- _Exercise instructions_:
- A) List the parts that the clock distribution network passage below says each means for test mode gating the clock signal comprises.
- B) Pick up the clock distribution network passage below after its last sentence and continue it with a few more sentences.

- _Extracted text_:

In another exemplary aspect, a clock distribution network for distributing a clock signal to circuit blocks in a circuit is provided. The clock distribution network comprises a means for receiving a clock signal from a clock source. The clock distribution network also comprises a plurality of means for distributing the clock signal coupled to the means for receiving the clock signal from the clock source. Each of the plurality of means for distributing the clock signal is configured to receive the clock signal. Each means for distributing the clock signal among the plurality of means for distributing the clock signal comprises a plurality of means for gating the clock signal comprising one or more means for functionally gating the clock signal, each comprising a functional clock input means for receiving the clock signal, a functional clock output means for receiving the clock signal from the functional clock input means, a means for receiving a clock enable signal, and a means for controlling distribution of the clock signal from the functional clock input means to the functional clock output means based on the clock enable signal being in a clock enable state. The plurality of means for gating the clock signal also comprises one or more means for test mode clock gating the clock signal segregated from the one or more means for functionally gating the clock signal, the one or more means for test mode gating the clock signal each comprising a test clock input means for receiving the clock signal, a test clock output means for receiving the clock signal from the test clock input means, a means for receiving the clock enable signal, a means for receiving a test mode enable signal, and a means for controlling distribution of the clock signal from the test clock input means to the test clock output means based on the clock enable signal being in the clock enable state and the test mode enable signal being in a test mode enable state.

- _Data block_:

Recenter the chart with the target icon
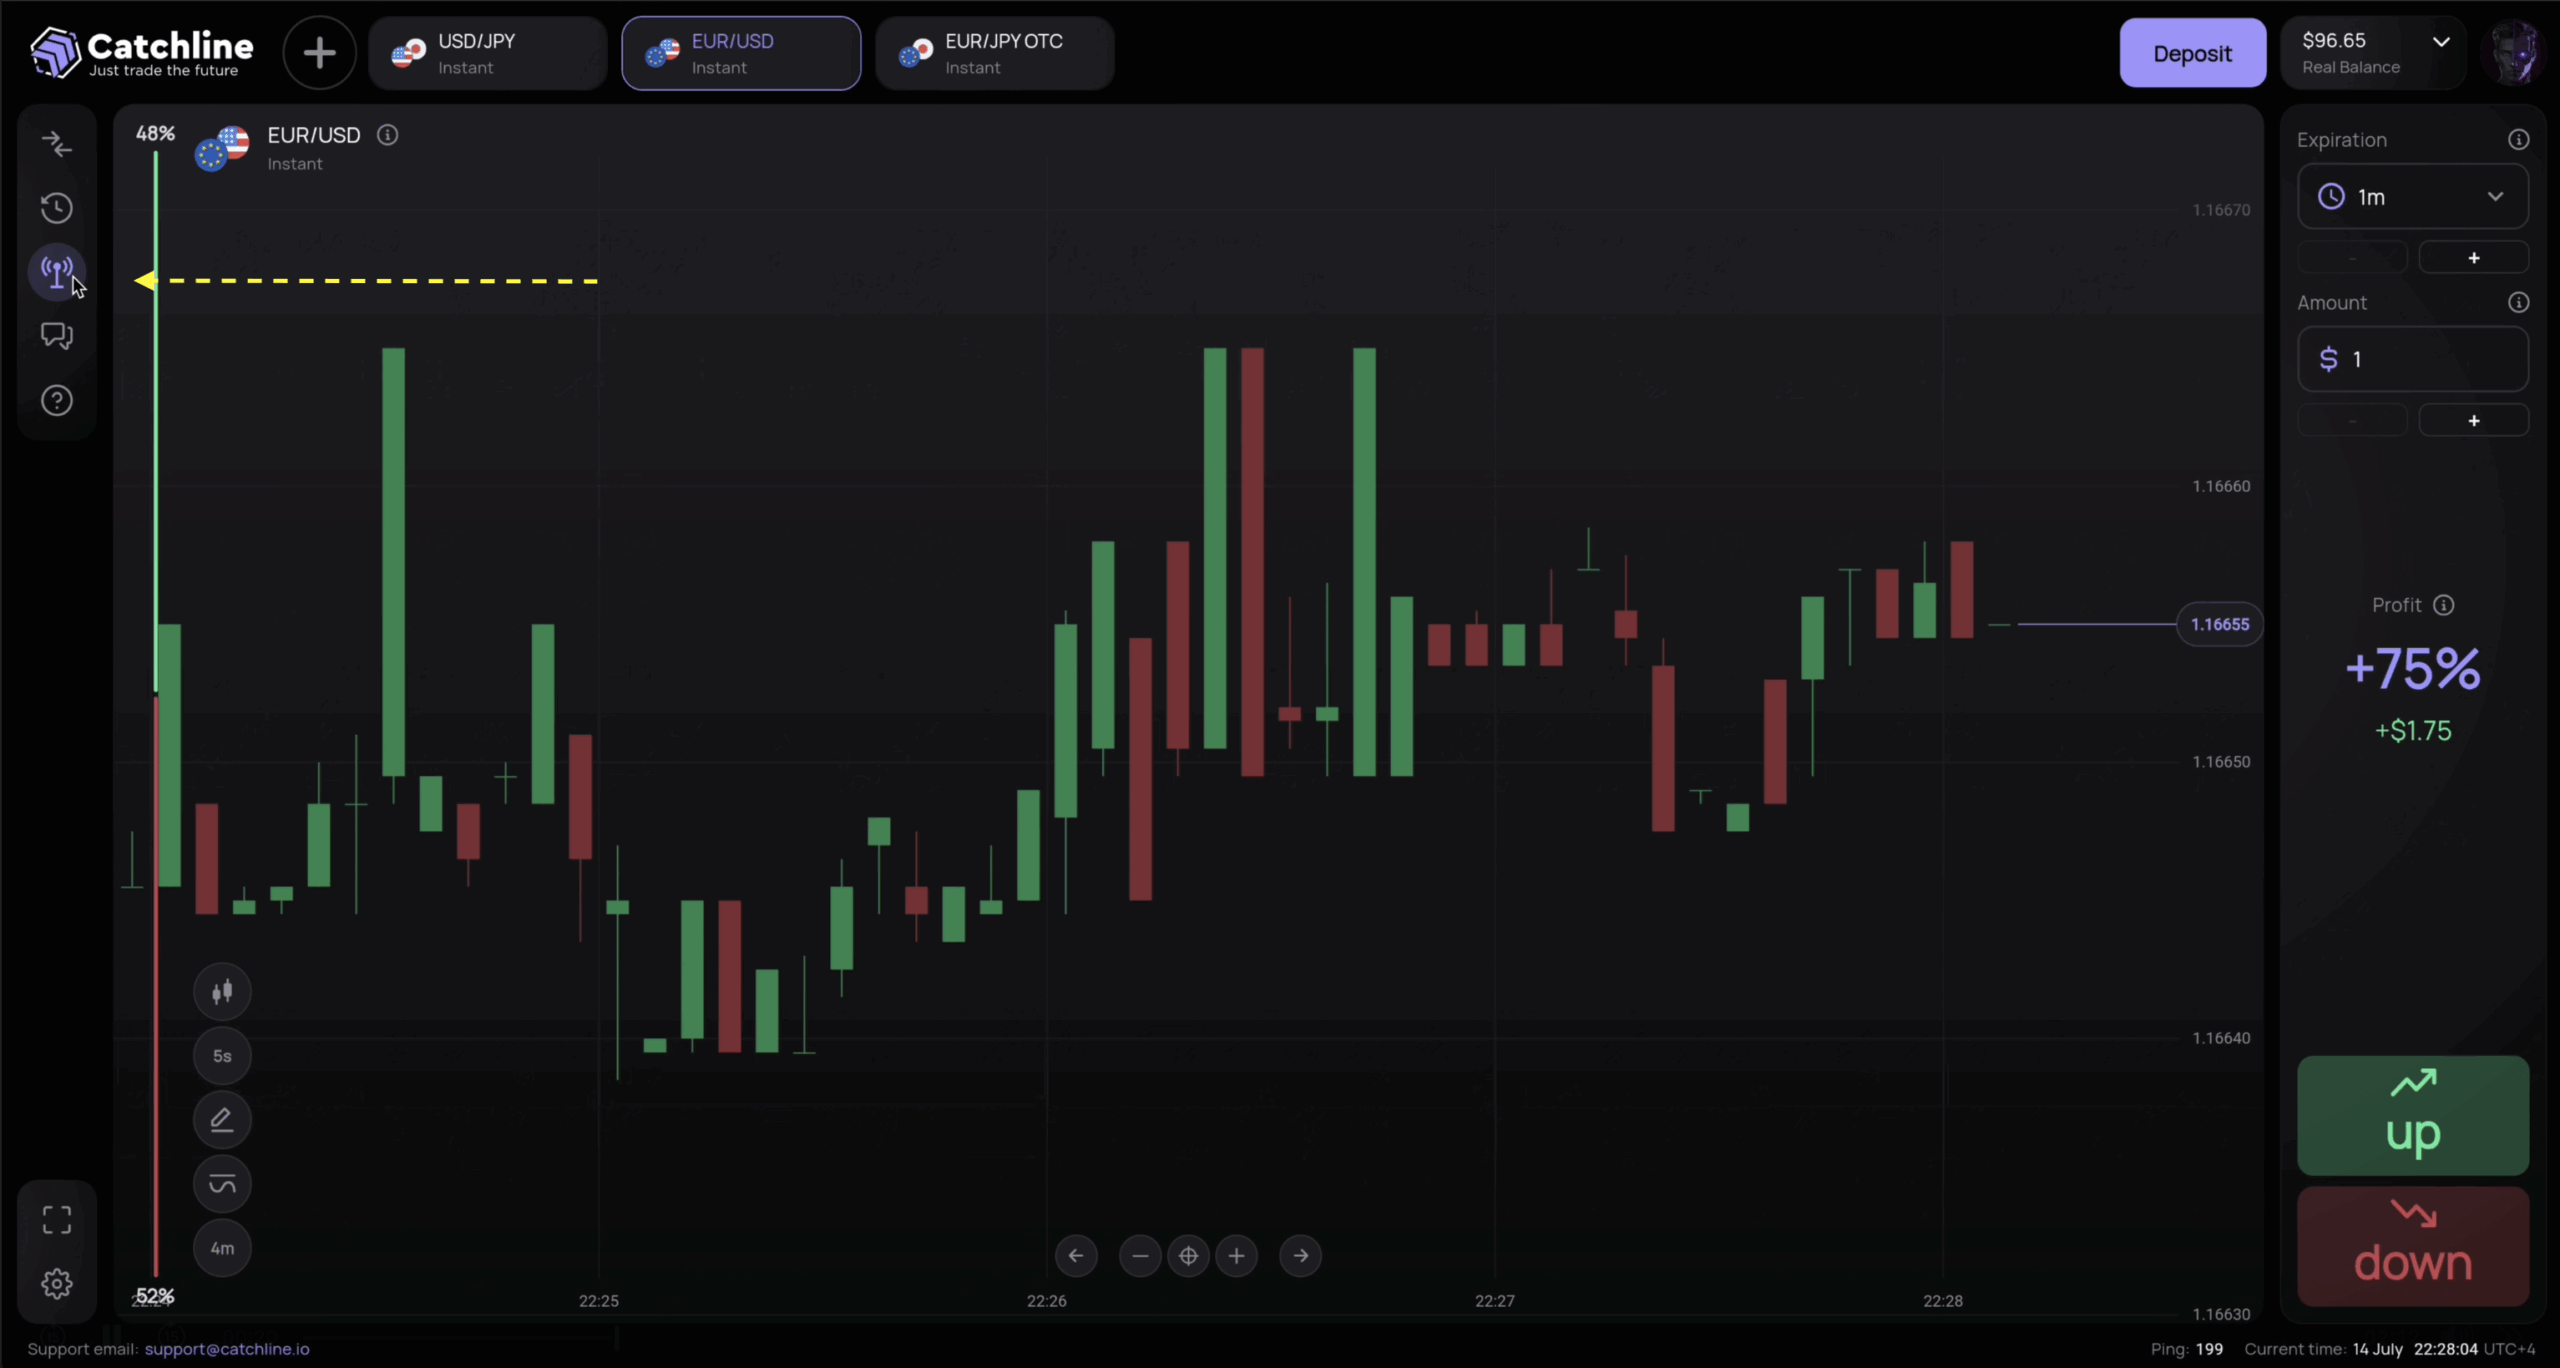This screenshot has height=1368, width=2560. (1188, 1255)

- _Results for each task_:
- A)
- a test clock input means for receiving the clock signal
- a test clock output means for receiving the clock signal from the test clock input means
- a means for receiving the clock enable signal
- a means for receiving a test mode enable signal
- a means for controlling distribution of the clock signal from the test clock input means to the test clock output means based on the clock enable signal being in the clock enable state and the test mode enable signal being in a test mode enable state

- B)
In another exemplary aspect, a method of testing a circuit is provided. The method comprises receiving a clock signal from a clock source at a root node. The method also comprises receiving the clock signal in a plurality of clock distribution paths coupled to the root node, each clock distribution path among the plurality of clock distribution paths comprising a plurality of clock gating circuits comprising one or more functional clock gating circuits and one or more test mode clock gating circuits segregated from the one or more functional clock gating circuits. The method also comprises, for each of the one or more functional clock gating circuits, receiving the clock signal, receiving a clock enable signal, and controlling distribution of the clock signal based on the clock enable signal being in a clock enable state. The method also comprises, for each of the one or more test mode clock gating circuits, receiving the clock signal, receiving the clock enable signal, receiving a test mode enable signal, and controlling distribution of the clock signal based on the clock enable signal being in the clock enable state and the test mode enable signal being in a test mode enable state.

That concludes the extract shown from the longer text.